Hon David Parker, Attorney-General

Consistency with the New Zealand Bill of Rights Act 1990: St Peter’s Parish

Endowment Fund Trust Bill

  1. We have considered whether the St Peter’s Parish Endowment Fund Trust Bill (the Bill), a private Bill in the name of Hon Grant Robertson is consistent with the rights and freedoms affirmed in the New Zealand Bill of Rights Act 1990 (the Bill of Rights Act).
  2. The St Peter’s (Wellington) Endowment Fund Trust Board (the Trust Board) was established by a declaration of trust dated 8 August 1922 (the trust deed). The Trust Board has invested funds that are held for the charitable purposes of the Trust Board to benefit the parish of St Peter’s in Wellington.
  3. The Trust Board is, however, limited in its ability to distribute income from investing the funds effectively for the intended charitable purposes because the trust deed restricts the size of distributions.

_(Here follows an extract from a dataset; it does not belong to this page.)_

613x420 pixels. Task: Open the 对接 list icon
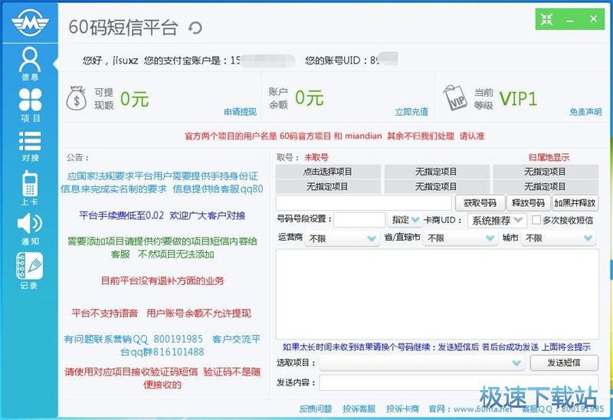29,146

The Trust Board wishes to amend the trust deed to resolve this and make other amendments.
  4. The Bill will:
    1. enable the Trust Board to make distributions that are not restricted to the amount of income earned in the year preceding the year of distribution;
    2. provide for a limitation on the liability of the members of the Trust Board;
  1. update and modernise the governance and administration arrangements;
    1. provide for any future amendments to the trust deed to be made under the Charitable Trusts Act 1957 or the Anglican Church Trusts Act 1981, and;
    2. repeal the St Peter’s Parish Endowment Fund Act 1927.

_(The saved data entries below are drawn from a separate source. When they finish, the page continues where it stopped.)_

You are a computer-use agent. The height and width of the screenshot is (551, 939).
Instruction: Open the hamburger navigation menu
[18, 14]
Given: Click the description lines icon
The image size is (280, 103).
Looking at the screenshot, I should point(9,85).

  1. Section 3 of the Bill of Rights Act states that the Bill of Rights applies only to acts done:
    1. by the legislative, executive, or judicial branches of the Government of New Zealand; or
    2. by any person or body in the performance of any public function, power, or duty conferred or imposed on that person or body by or pursuant to law.
  2. The Trust Board is not part of the legislative, executive, or judicial branches of the government. We have considered whether the Bill includes any functions or powers that fall within the scope of section 3(b) of the Bill of Rights Act.
  1. In Ransfield v The Radio Network Ltd1 the High Court held that a decision about whether an entity is performing a public function, power or duty under section 3(b) of the Bill of Rights Act will be fact dependent, while noting that “a private organisation (whether or not it is providing services to the public) is entitled to manage its business as it sees fit. Unless it is exercising public functions, powers or duties...in terms of s 3(b), the only constraints upon its freedoms are those imposed by general law”.2
  2. We do not consider that the Trust undertakes public functions, powers or duties, as its work is essentially of a private character rather than governmental in nature.3 Consequently, the Bill’s proposed changes to the Trust’s objects, powers, and governance arrangements do not engage any rights or freedoms affirmed in the Bill of Rights Act.
  3. We have concluded that the Bill appears to be consistent with the rights and freedoms affirmed in the Bill of Rights Act.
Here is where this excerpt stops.